Me too. With the current instructions and scripts this repository does not work.

singlewind commented 1 year ago

I don't have this issue after upgrade. Do you mind share the list of jars so we can help you with side to side compare?

jimmymaise commented 1 year ago

Here is the list list_jar.txt

singlewind commented 1 year ago

I have the same jars list. @jimmymaise I will give a try to load from catalogue later to see whether I can replicate the issue.

jordannb commented 1 year ago

I'm experiencing what looks similar when trying to create a dynamic frame from a catalog.

>>> frame = glueContext.create_dynamic_frame.from_catalog(database="some_db", table_name="some_table")
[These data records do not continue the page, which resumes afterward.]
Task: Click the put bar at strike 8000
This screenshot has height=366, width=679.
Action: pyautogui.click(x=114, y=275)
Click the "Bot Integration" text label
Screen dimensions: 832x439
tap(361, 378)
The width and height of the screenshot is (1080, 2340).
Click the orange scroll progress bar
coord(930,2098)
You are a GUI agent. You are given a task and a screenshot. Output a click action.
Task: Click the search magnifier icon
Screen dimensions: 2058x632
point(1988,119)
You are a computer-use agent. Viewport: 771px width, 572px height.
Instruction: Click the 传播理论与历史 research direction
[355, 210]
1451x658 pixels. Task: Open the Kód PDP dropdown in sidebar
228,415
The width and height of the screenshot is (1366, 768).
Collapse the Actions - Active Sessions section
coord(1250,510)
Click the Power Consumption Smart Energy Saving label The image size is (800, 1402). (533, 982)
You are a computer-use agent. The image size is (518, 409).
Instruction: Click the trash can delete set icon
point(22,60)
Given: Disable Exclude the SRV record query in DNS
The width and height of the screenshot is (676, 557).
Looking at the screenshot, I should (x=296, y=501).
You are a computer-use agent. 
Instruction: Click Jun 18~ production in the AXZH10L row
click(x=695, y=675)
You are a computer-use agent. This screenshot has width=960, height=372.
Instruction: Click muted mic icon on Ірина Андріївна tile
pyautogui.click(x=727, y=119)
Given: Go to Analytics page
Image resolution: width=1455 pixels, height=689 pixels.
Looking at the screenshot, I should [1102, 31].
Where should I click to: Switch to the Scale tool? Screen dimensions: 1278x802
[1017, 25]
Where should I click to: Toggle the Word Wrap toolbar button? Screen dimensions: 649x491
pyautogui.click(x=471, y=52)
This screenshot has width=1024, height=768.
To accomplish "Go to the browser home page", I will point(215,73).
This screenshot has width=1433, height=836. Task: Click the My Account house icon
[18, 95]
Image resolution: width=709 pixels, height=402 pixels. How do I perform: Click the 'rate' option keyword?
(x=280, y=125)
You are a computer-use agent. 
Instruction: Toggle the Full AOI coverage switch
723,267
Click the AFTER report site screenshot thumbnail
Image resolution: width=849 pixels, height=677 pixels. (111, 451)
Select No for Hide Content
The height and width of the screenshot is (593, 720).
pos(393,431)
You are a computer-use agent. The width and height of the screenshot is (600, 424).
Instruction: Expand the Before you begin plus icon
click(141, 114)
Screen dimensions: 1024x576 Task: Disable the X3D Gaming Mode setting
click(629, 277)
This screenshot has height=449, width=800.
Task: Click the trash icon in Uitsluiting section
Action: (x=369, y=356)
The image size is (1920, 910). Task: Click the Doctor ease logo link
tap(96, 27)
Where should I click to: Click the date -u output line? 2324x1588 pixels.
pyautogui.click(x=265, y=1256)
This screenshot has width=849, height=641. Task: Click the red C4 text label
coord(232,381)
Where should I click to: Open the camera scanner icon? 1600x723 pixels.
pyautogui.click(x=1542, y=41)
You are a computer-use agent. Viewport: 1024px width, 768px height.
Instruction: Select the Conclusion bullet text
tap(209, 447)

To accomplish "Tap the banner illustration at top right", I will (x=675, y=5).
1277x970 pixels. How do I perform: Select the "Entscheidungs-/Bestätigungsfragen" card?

ANTLR Tool version 4.3 used for code generation does not match the current runtime version 4.8
ANTLR Runtime version 4.7.2 used for parser compilation does not match the current runtime version 4.8
ANTLR Tool version 4.3 used for code generation does not match the current runtime version 4.8
ANTLR Runtime version 4.7.2 used for parser compilation does not match the current runtime version 4.8
java.lang.NoSuchMethodError: 'void org.json4s.CustomSerializer.<init>(scala.Function1, scala.reflect.Manifest)'
    at com.amazonaws.services.glue.util.StringToBoolean$.<init>(JsonOptions.scala:124)
    at com.amazonaws.services.glue.util.StringToBoolean$.<clinit>(JsonOptions.scala)
    at com.amazonaws.services.glue.util.JsonOptions$.apply(JsonOptions.scala:108)
    at com.amazonaws.services.glue.GlueContext.getCatalogSource(GlueContext.scala:238)
    at com.amazonaws.services.glue.GlueContext.getCatalogSource(GlueContext.scala:198)
    at java.base/jdk.internal.reflect.NativeMethodAccessorImpl.invoke0(Native Method)
    at java.base/jdk.internal.reflect.NativeMethodAccessorImpl.invoke(NativeMethodAccessorImpl.java:77)
    at java.base/jdk.internal.reflect.DelegatingMethodAccessorImpl.invoke(DelegatingMethodAccessorImpl.java:43)
    at java.base/java.lang.reflect.Method.invoke(Method.java:568)
    at py4j.reflection.MethodInvoker.invoke(MethodInvoker.java:244)
    at py4j.reflection.ReflectionEngine.invoke(ReflectionEngine.java:357)
    at py4j.Gateway.invoke(Gateway.java:282)
    at py4j.commands.AbstractCommand.invokeMethod(AbstractCommand.java:132)
    at py4j.commands.CallCommand.execute(CallCommand.java:79)
    at py4j.ClientServerConnection.waitForCommands(ClientServerConnection.java:182)
    at py4j.ClientServerConnection.run(ClientServerConnection.java:106)
    at java.base/java.lang.Thread.run(Thread.java:833)
java.lang.NoClassDefFoundError: Could not initialize class com.amazonaws.services.glue.util.StringToBoolean$
    at com.amazonaws.services.glue.util.JsonOptions.liftedTree1$1(JsonOptions.scala:30)
    at com.amazonaws.services.glue.util.JsonOptions.<init>(JsonOptions.scala:29)
    at com.amazonaws.services.glue.util.JDBCConf.toJsonOptions(DataCatalogWrapper.scala:47)
    at com.amazonaws.services.glue.GlueContext.getGlueNativeJDBCSource(GlueContext.scala:514)
    at com.amazonaws.services.glue.GlueContext.getCatalogSource(GlueContext.scala:326)
    at com.amazonaws.services.glue.GlueContext.getCatalogSource(GlueContext.scala:198)
    at java.base/jdk.internal.reflect.NativeMethodAccessorImpl.invoke0(Native Method)
    at java.base/jdk.internal.reflect.NativeMethodAccessorImpl.invoke(NativeMethodAccessorImpl.java:77)
    at java.base/jdk.internal.reflect.DelegatingMethodAccessorImpl.invoke(DelegatingMethodAccessorImpl.java:43)
    at java.base/java.lang.reflect.Method.invoke(Method.java:568)
    at py4j.reflection.MethodInvoker.invoke(MethodInvoker.java:244)
    at py4j.reflection.ReflectionEngine.invoke(ReflectionEngine.java:357)
    at py4j.Gateway.invoke(Gateway.java:282)
    at py4j.commands.AbstractCommand.invokeMethod(AbstractCommand.java:132)
    at py4j.commands.CallCommand.execute(CallCommand.java:79)
    at py4j.ClientServerConnection.waitForCommands(ClientServerConnection.java:182)
    at py4j.ClientServerConnection.run(ClientServerConnection.java:106)
    at java.base/java.lang.Thread.run(Thread.java:833)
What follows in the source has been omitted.